Levanté la cabeza de la Assus hacia la oscuridad de mi apartamento. Llevaba escribiendo por al menos cuatro horas sin parar. El reloj en la pantalla me decía que eran las tres de la mañana. Mojón.
Como respuesta, escuché el sonido claramente. Clic, clic. No era verdad. Me había metido tanto en la historia que la mente estaba proyectando el sonido. Mentira que en serio quieren meterse en mi casa. MENTIRA.
El universo estaba telepático, por lo visto. Porque de afuera de mi puerta llegó otra vez la respuesta.
--Púrate pue.
--Chito, pues, déjame trabajar.
Un miedo muy real se apoderó de mí. Esto no era joda. Esto era de verdad. Sí, sí vivía solo en un apartamento en El Valle. Sí, era escritor, flaquito y peludo. Sí, sí había un bate de béisbol en mi cuarto. Sí, en serio alguien trató de meterse en mi casa mientras yo estaba sentado en mi sofá escribiendo.
Pero en la vida real, en Caracas al menos, los que se la dan de héroes terminan muertos.
Puse la Assus a un lado y me levanté de un brinco. Y bramé con todas mis fuerzas: “¡¿USTEDES ME VAN A ROBAR A MÍ?! ¡YA LOS OÍ, PAR DE COÑOS DE MADRE! ¡YA LLAMÉ A LA POLICÍA! ¡SE ME VAN DE ESTA MIERDA! ¡FUERA! ¡FUERA! ¡¡¡FUERAAAA!!!”
Oí a uno de los dos malandritos mascullar “¡Mierda!” mientras se tropezaron uno sobre el otro. “¡Arranca, arranca!”, le oí al otro, a lo que siguieron los ruidos de una desordenada huida. Oí voces alrededor del edificio despertándose asustados por mis gritos. Cassini abrió su puerta y dijo que me iba a demandar, que eran las tres de la mañana. Pedro abrió la suya, gritó si estaba bien. “¡Sí!”, le contesté. “¡Un par de malandros que trataron de entrar! ¡Llama a la policía, por fa, que no tengo saldo!”
Pedro cerró la puerta e imagino procedió a hacer lo que le pedí. Para cuando llegara la policía, si es que llegaba, los dos malandritos iban a estar bien lejos.
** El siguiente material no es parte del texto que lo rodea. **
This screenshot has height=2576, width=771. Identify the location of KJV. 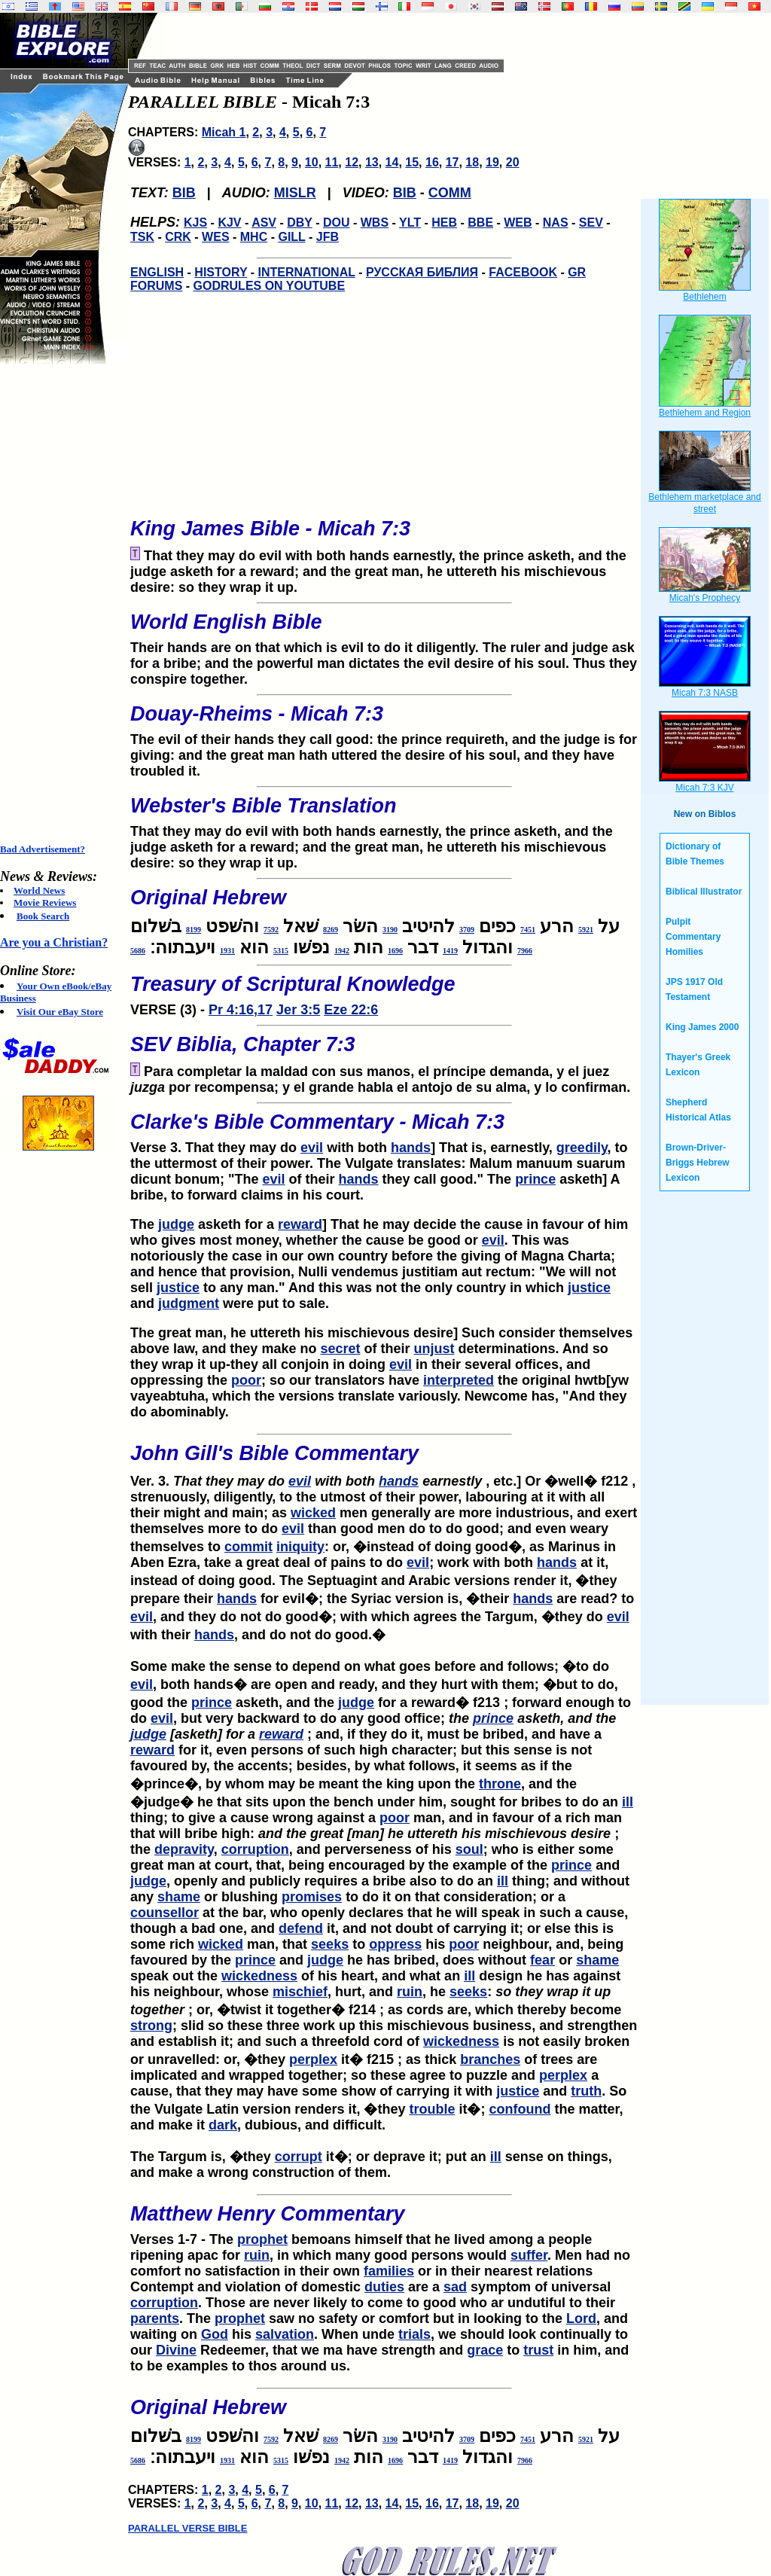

Prendí la luz, caminé a la cocina y agarré una cerveza de la nevera, a ver si me bajaba la adrenalina. Me senté de nuevo en el sofá, cerré los ojos y tomé un largo trago. Respiré profundo, lo solté y abrí los ojos. La Assus estaba sobre la mesa-colchón que usaba para apoyarla de mis piernas. La abrí y leí otra vez lo que había escrito. Cuando lo había empezado, me parecía que tenía mucho potencial. Ahora no estaba tan convencido. No cuando la realidad me había encontrado imitándola y me demostró cómo eran las cosas en realidad.
Pensé en Andrea. Compartíamos gustos musicales, de cine y hasta un punto de libros (ella era más abierta en sus escogencias para leer, yo era más exigente). Pero lo que más compartíamos era una extraña afinidad el uno por el otro. Yo no sé si ella era “la que es”, pero ya a los 30 años uno tiene que pensar en esas cosas. Y lo que pasó esta noche me hizo pensar si yo era capaz de representarla de verdad si su vida llegara a correr peligro. Si ella estaba aquí no iba a estar escribiendo en la sala a oscuras; iba a estar durmiendo. Íbamos. No creo que iba a escuchar que estaban tratando de abrir la puerta. ¿Qué iba a hacer si hubieran entrado y Andrea estaba allí? ¿La iba a poder proteger?
Si conozco a Andrea, me estaría formando un peo por estar pensando así. Pero no estaba. Y me di cuenta que la extrañaba. Mucho.
Guardé el documento --quién sabe, a lo mejor sí estaba para salvarse-- y cerré la Assus. Apagué la luz de la sala y me fui al cuarto, el primer empujoncito de la cerveza al mundo de Morfeo haciendo su trabajo. Me metí en las sábanas y miré al techo. Iba a empezar a rezar el acostumbrado Padre Nuestro antes de dormir, cuando otra urgencia de escribir me entró. Estiré la mano para buscar a tientas el Blackberry en la mesa de noche, y abrí el WhatsApp. Busqué el número de Andrea y le escribí:
Hoy me di cuan agradecido estoy que el mundo se haya detenido y nos hayamos encontrado. Que mi mundo gire es sólo porque tú estás ahí para empujarme. Te amo. Disculpa si no lo digo a menudo.
Lo envié, pero no creí que fuera suficiente. Escribí otro.
Si te contara lo que pasó, pensarías que me fumé la bolsita entera o me bajé la botella completa. Y que a lo mejor por eso ando sentimental. Primera parte falsa, segunda sólo parcialmente cierta. Deja que te cuente. ¿Qué tal si vienes a desayunar? Ah de paso, ¡buenos días! :-)
Ahora sí. Le di las gracias a Eugenio Montejo por la inspiración, y dejé el Blackberry otra vez en la mesa de noche. Cerré los ojos, recé un Padre Nuestro, y me dormí. Y el mundo siguió girando.